* _Your goal_
Copy out every one of the records below, keeping each line word for word and character for character.

* _Record set_

━━━━━━━━━━━━━━━━━━━━━━━━━━━━━━

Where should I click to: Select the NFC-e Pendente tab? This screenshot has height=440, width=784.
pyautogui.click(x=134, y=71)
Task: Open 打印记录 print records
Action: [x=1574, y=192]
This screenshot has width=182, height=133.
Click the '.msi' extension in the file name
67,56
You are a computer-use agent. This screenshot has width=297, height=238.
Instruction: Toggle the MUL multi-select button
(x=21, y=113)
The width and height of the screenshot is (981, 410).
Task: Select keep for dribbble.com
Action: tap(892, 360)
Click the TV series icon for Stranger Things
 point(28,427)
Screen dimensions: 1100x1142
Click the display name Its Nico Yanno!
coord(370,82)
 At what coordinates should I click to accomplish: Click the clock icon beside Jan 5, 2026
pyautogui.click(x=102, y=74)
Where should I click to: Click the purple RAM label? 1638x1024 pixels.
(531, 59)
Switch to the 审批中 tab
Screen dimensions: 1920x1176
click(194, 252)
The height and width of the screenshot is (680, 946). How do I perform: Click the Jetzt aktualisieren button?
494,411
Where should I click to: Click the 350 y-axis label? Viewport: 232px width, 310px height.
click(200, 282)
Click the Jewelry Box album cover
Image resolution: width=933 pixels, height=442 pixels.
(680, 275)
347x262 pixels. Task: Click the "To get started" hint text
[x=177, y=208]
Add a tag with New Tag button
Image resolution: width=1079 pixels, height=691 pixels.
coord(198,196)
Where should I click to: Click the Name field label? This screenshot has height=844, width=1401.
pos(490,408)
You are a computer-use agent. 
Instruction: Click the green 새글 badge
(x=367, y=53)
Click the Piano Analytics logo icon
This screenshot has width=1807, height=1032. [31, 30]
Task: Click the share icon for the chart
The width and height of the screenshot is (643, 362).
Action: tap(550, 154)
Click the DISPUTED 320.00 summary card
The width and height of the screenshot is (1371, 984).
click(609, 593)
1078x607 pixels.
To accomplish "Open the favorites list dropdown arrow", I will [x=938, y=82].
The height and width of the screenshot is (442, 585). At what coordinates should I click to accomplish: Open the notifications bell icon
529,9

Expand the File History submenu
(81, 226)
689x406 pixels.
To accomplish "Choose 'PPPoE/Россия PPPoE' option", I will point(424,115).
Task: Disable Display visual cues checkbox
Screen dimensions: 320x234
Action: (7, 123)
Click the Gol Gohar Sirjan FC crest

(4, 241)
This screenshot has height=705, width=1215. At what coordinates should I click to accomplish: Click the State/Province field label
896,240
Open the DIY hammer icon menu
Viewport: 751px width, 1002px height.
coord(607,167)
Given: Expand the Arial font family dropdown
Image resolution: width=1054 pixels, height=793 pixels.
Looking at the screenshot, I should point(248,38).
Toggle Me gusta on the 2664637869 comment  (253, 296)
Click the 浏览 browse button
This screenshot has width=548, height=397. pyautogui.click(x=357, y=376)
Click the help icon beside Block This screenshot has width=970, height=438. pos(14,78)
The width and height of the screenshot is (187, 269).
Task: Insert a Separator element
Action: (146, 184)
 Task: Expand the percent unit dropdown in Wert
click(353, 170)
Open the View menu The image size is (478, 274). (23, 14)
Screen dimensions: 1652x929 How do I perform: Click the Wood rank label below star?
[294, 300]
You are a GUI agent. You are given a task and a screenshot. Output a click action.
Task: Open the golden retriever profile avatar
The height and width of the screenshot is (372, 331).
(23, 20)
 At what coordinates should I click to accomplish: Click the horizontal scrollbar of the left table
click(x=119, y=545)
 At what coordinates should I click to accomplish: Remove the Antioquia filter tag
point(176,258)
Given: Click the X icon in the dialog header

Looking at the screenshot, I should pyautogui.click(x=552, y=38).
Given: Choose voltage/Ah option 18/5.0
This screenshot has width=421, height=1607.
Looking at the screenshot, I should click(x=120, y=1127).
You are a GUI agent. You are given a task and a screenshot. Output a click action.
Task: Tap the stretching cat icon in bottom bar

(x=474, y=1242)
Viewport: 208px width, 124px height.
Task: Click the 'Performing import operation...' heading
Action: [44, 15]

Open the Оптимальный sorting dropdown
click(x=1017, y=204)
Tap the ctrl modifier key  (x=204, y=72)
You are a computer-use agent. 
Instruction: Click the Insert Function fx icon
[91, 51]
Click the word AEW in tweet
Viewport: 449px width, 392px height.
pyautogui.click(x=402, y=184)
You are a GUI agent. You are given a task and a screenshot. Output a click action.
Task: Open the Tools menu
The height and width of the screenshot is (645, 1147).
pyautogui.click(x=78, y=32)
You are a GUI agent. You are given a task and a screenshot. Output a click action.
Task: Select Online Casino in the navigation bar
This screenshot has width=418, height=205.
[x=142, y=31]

━━━━━━━━━━━━━━━━━━━━━━━━━━━━━━

* _Worked answer_
Where should I click to: Select the NFC-e Pendente tab? This screenshot has height=440, width=784.
pyautogui.click(x=134, y=71)
Task: Open 打印记录 print records
Action: [x=1574, y=192]
This screenshot has width=182, height=133.
Click the '.msi' extension in the file name
67,56
You are a computer-use agent. This screenshot has width=297, height=238.
Instruction: Toggle the MUL multi-select button
(x=21, y=113)
The width and height of the screenshot is (981, 410).
Task: Select keep for dribbble.com
Action: tap(892, 360)
Click the TV series icon for Stranger Things
 point(28,427)
Screen dimensions: 1100x1142
Click the display name Its Nico Yanno!
coord(370,82)
 At what coordinates should I click to accomplish: Click the clock icon beside Jan 5, 2026
pyautogui.click(x=102, y=74)
Where should I click to: Click the purple RAM label? 1638x1024 pixels.
(531, 59)
Switch to the 审批中 tab
Screen dimensions: 1920x1176
click(194, 252)
The height and width of the screenshot is (680, 946). How do I perform: Click the Jetzt aktualisieren button?
494,411
Where should I click to: Click the 350 y-axis label? Viewport: 232px width, 310px height.
click(200, 282)
Click the Jewelry Box album cover
Image resolution: width=933 pixels, height=442 pixels.
(680, 275)
347x262 pixels. Task: Click the "To get started" hint text
[x=177, y=208]
Add a tag with New Tag button
Image resolution: width=1079 pixels, height=691 pixels.
coord(198,196)
Where should I click to: Click the Name field label? This screenshot has height=844, width=1401.
pos(490,408)
You are a computer-use agent. 
Instruction: Click the green 새글 badge
(x=367, y=53)
Click the Piano Analytics logo icon
This screenshot has width=1807, height=1032. [31, 30]
Task: Click the share icon for the chart
The width and height of the screenshot is (643, 362).
Action: tap(550, 154)
Click the DISPUTED 320.00 summary card
The width and height of the screenshot is (1371, 984).
click(609, 593)
1078x607 pixels.
To accomplish "Open the favorites list dropdown arrow", I will [x=938, y=82].
The height and width of the screenshot is (442, 585). At what coordinates should I click to accomplish: Open the notifications bell icon
529,9

Expand the File History submenu
(81, 226)
689x406 pixels.
To accomplish "Choose 'PPPoE/Россия PPPoE' option", I will point(424,115).
Task: Disable Display visual cues checkbox
Screen dimensions: 320x234
Action: (7, 123)
Click the Gol Gohar Sirjan FC crest

(4, 241)
This screenshot has height=705, width=1215. At what coordinates should I click to accomplish: Click the State/Province field label
896,240
Open the DIY hammer icon menu
Viewport: 751px width, 1002px height.
coord(607,167)
Given: Expand the Arial font family dropdown
Image resolution: width=1054 pixels, height=793 pixels.
Looking at the screenshot, I should point(248,38).
Toggle Me gusta on the 2664637869 comment  (253, 296)
Click the 浏览 browse button
This screenshot has width=548, height=397. pyautogui.click(x=357, y=376)
Click the help icon beside Block This screenshot has width=970, height=438. pos(14,78)
The width and height of the screenshot is (187, 269).
Task: Insert a Separator element
Action: (146, 184)
 Task: Expand the percent unit dropdown in Wert
click(353, 170)
Open the View menu The image size is (478, 274). (23, 14)
Screen dimensions: 1652x929 How do I perform: Click the Wood rank label below star?
[294, 300]
You are a GUI agent. You are given a task and a screenshot. Output a click action.
Task: Open the golden retriever profile avatar
The height and width of the screenshot is (372, 331).
(23, 20)
 At what coordinates should I click to accomplish: Click the horizontal scrollbar of the left table
click(x=119, y=545)
 At what coordinates should I click to accomplish: Remove the Antioquia filter tag
point(176,258)
Given: Click the X icon in the dialog header

Looking at the screenshot, I should pyautogui.click(x=552, y=38).
Given: Choose voltage/Ah option 18/5.0
This screenshot has width=421, height=1607.
Looking at the screenshot, I should click(x=120, y=1127).
You are a GUI agent. You are given a task and a screenshot. Output a click action.
Task: Tap the stretching cat icon in bottom bar

(x=474, y=1242)
Viewport: 208px width, 124px height.
Task: Click the 'Performing import operation...' heading
Action: [44, 15]

Open the Оптимальный sorting dropdown
click(x=1017, y=204)
Tap the ctrl modifier key  (x=204, y=72)
You are a computer-use agent. 
Instruction: Click the Insert Function fx icon
[91, 51]
Click the word AEW in tweet
Viewport: 449px width, 392px height.
pyautogui.click(x=402, y=184)
You are a GUI agent. You are given a task and a screenshot. Output a click action.
Task: Open the Tools menu
The height and width of the screenshot is (645, 1147).
pyautogui.click(x=78, y=32)
You are a GUI agent. You are given a task and a screenshot. Output a click action.
Task: Select Online Casino in the navigation bar
This screenshot has width=418, height=205.
[x=142, y=31]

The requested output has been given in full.